¿Somos reales? ¿O solo sombras, proyecciones de otra realidad? Ya Platón planteó esta duda en su famosa alegoría de la caverna. Encadenados frente a una pared y gracias a una hoguera intermedia, aquellos prisioneros veían las sombras chinescas de personas y animales que pasaban por detrás, donde se hallaba la entrada que estaban imposibilitados de ver. Hasta que uno de los cautivos logró zafarse, salir de la gruta por una escarpada cuesta al mundo exterior y contemplarlo fascinado en todo su esplendor de luz y color.
El sol, que el filósofo identifica con el Bien, era el que le permitía ver la auténtica realidad. Necesitado de compartir su descubrimiento con sus compañeros de cautiverio, regresó a la caverna para liberarles.

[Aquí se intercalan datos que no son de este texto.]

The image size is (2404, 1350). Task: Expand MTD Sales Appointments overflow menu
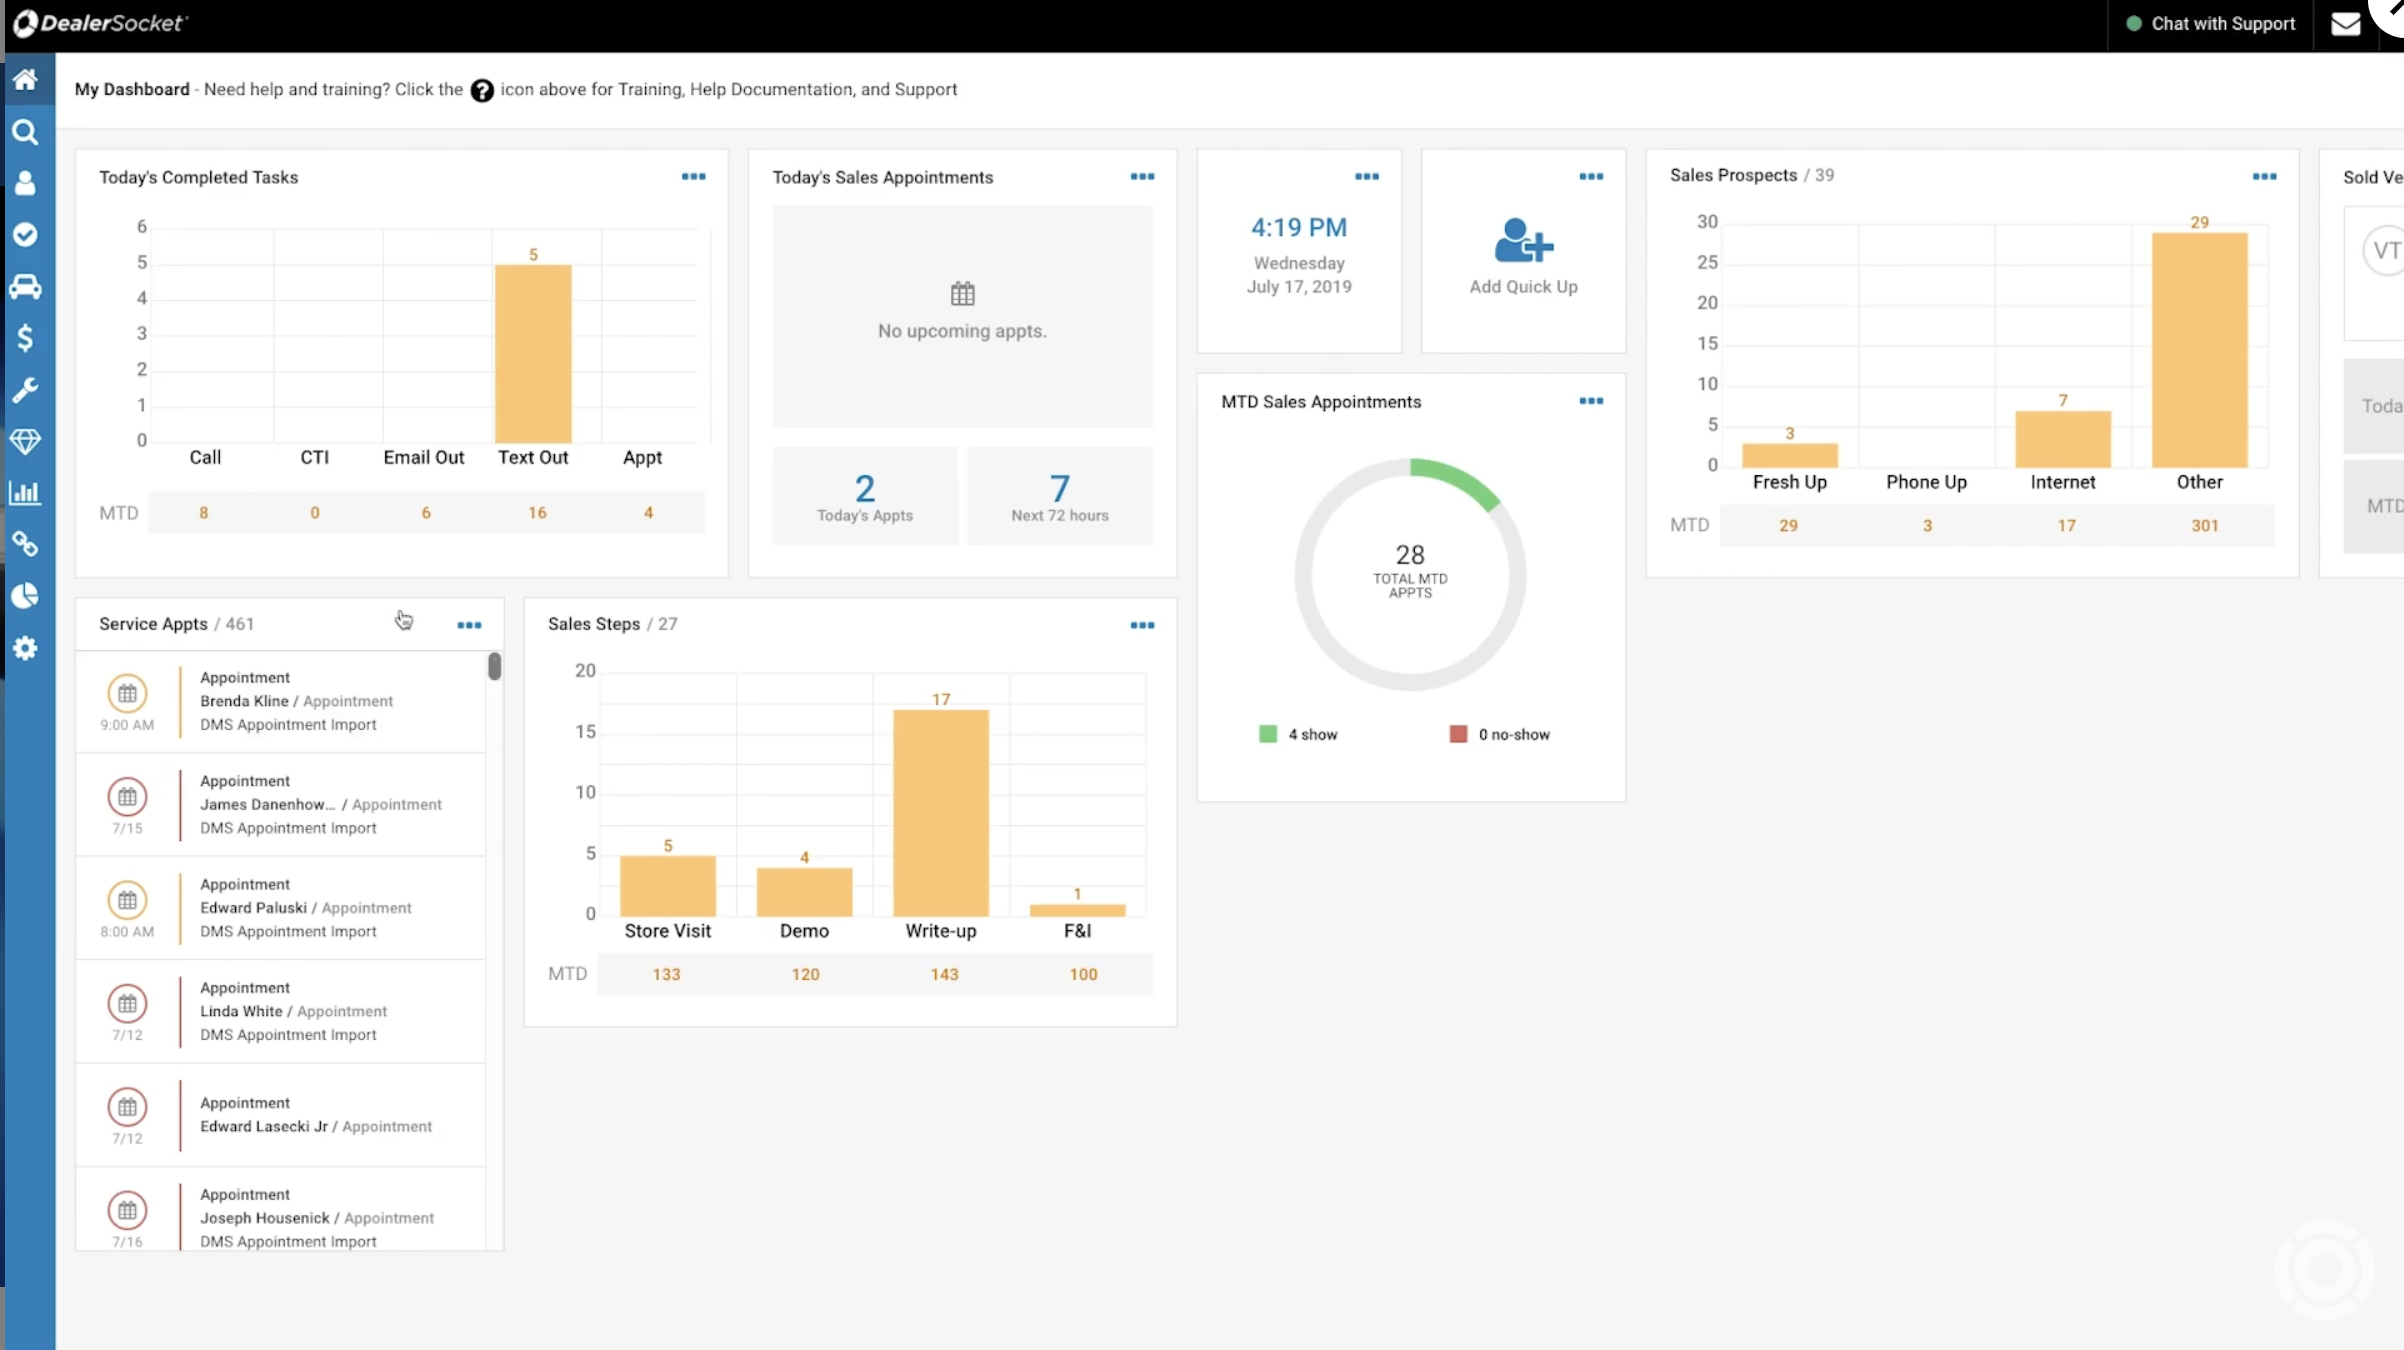pos(1590,401)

Pero los prisioneros no le creyeron, dijeron que venía deslumbrado y se rieron de él y prefirieron las sombras, su visión de siempre.
El mito de la caverna ha tenido numerosas versiones literarias, como las acuñadas por Calderón al concebir la vida como un sueño o un gran teatro, donde todo pasa fugazmente y donde lo que importa es despertar por dentro o interpretar adecuadamente el papel, porque lo demás está siempre cambiando. Quizás la metáfora más eficaz hoy día sea la del cine. Nos creemos tanto la peli que nos metemos dentro de ella, pero sólo son imágenes fijas que pasan velozmente o actualmente píxeles, impulsos electrónicos en la pantalla. Todo es ficción, todo es mentira. Eso sí, escenarios y personajes tienen algo permanente, un componente común, la luz.